The Leon Trionfante-class were a class of at least fourteen 70-gun third rate ships of the line built by the Venetian Arsenale from 1716 to 1785, in four different series with minor changes in the ships' length. In 1797, when Venice fell to the French, Napoleon captured several ships of the class, still unfinished in the Arsenal: he chose one of them, forced the shipbuilders to have it completed and added it to his fleet en route for Egypt. After Campoformio, the remaining vessels were destroyed by the French to avoid their capture by the Austrian Empire.

Design and history
Almost all the ships of this class were planned and started before 1739, completed to a 70%, then stored in the roofed shipbuilding docks of the Arsenale to be finished and launched when the Venetian Navy need them, a solution the British Royal Navy adopted only in 1810, when the docks at Chatham were covered.

Given entries:
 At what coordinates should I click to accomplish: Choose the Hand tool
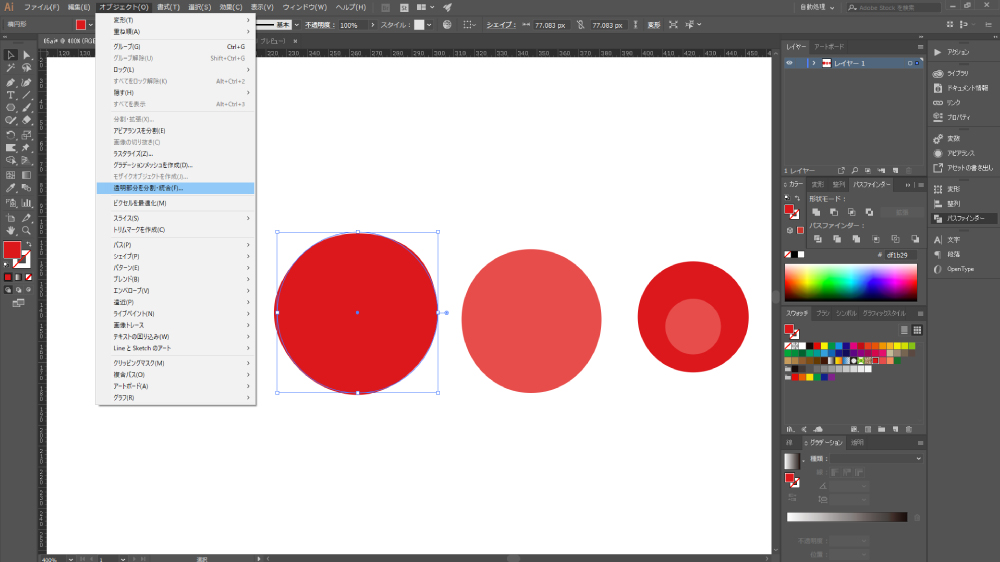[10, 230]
--
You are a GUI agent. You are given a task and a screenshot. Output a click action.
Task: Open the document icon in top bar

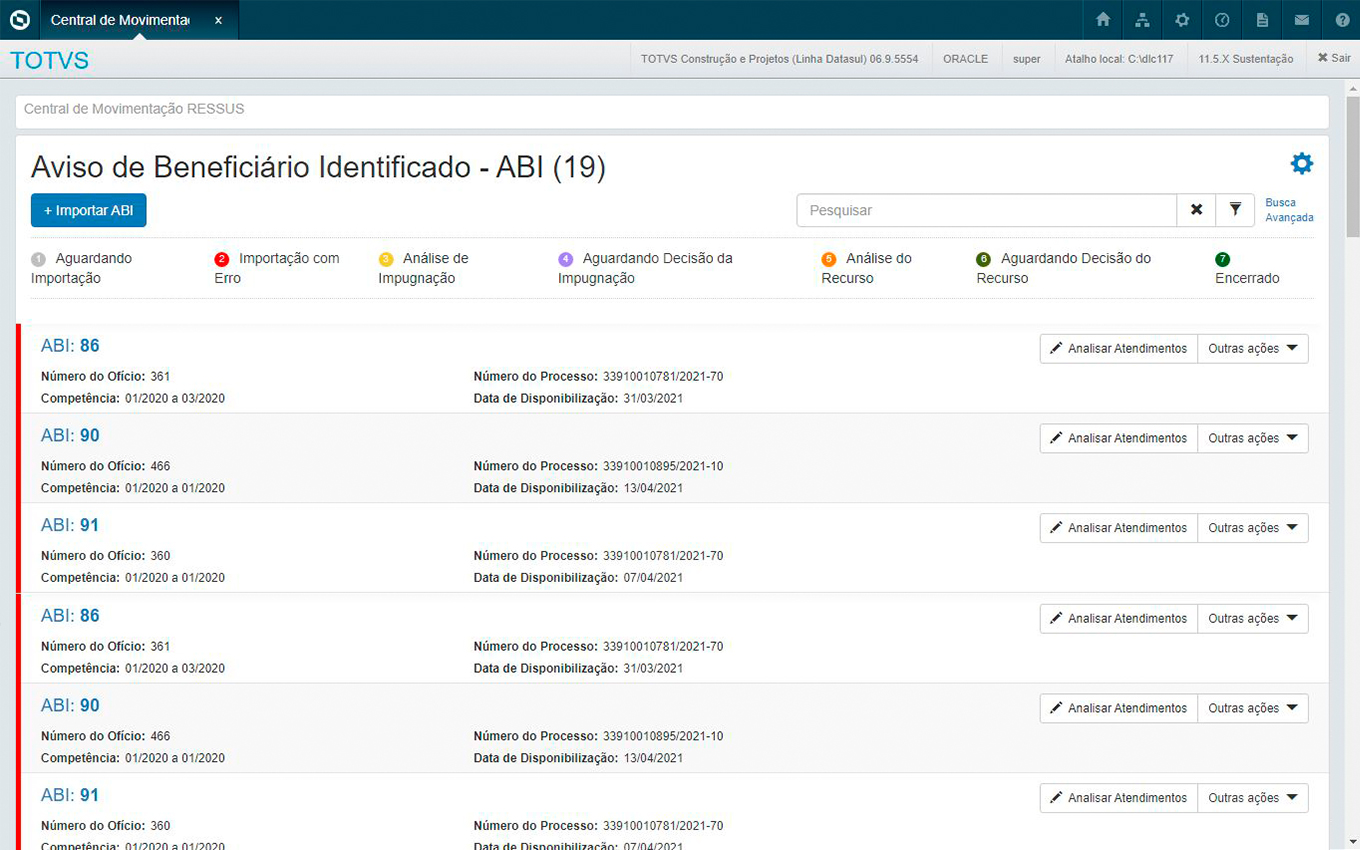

What you need to do:
1 – Answer these questions from the text on the Leon Trionfante class:
(a) How many guns did each ship of the class carry?
(b) What did Napoleon do with the one unfinished ship he chose in 1797?
(c) In what year did the British Royal Navy adopt the practice of storing ships in covered docks?
2 – Pick up the text on the Leon Trionfante-class ships where it stops, and continue it.
The records were taken from a separate source.

Task-by-task results:
1 –
(a) 70 guns.
(b) He forced the shipbuilders to have it completed and added it to his fleet en route for Egypt.
(c) 1810.

2 –
This decision, mostly due to the chronic lack of funds of the Republic of Venice in its final years, led to retain in service older and inferior ships than the ones built at the same time for the British Royal Navy and the French Royal Navy. Moreover, contemporary third rates had heavier guns (32-pounders on the gun deck and 18-pounders on the upper gun deck), even if the armament of those ships could be brought up to 72-74 guns. Except for the Leon Trionfante and the Diligenza, none of this class' ships remained in service for more than fifteen years.

Ships

Buon Consiglio
Ordered: 1719
Launched: 1761
Fate: Broken up, 1776

Fedeltà
Ordered: 1719
Launched: 1769
Fate: Broken up, 1783

Forza
Ordered: 1719
Launched: 1774
Fate: Wrecked, 1784

Corriera Veneta
Ordered: 1722
Launched: 1770
Fate: Wrecked, 1771

Diligenza
Ordered: 1724
Launched: 1774
Fate: Broken up, 1797

Fenice
Ordered: 1723
Launched: 1779
Fate: Sunk, 1786

Galatea
Ordered: 1722
Launched: 1779
Fate: Broken up, 1793

Vittoria
Ordered: 1732
Launched: 1784
Fate: Broken up, 1797

La Guerriera
Ordered: 1732
Launched: 1785
Fate: Burnt, 1785

Medea
Ordered: 1732
Launched: 1793
Fate: Captured, 1797

Eolo
Ordered: 1739
Launched: 1782
Fate: Captured, 1797

San Giorgio
Ordered: 1736
Launched: 1785
Fate: Captured, 1797

See also
 Venetian Navy
 Arsenal of Venice
 List of sailing ships in Venetian Navy
 Venetian bombardments of the Beylik of Tunis (1784–88)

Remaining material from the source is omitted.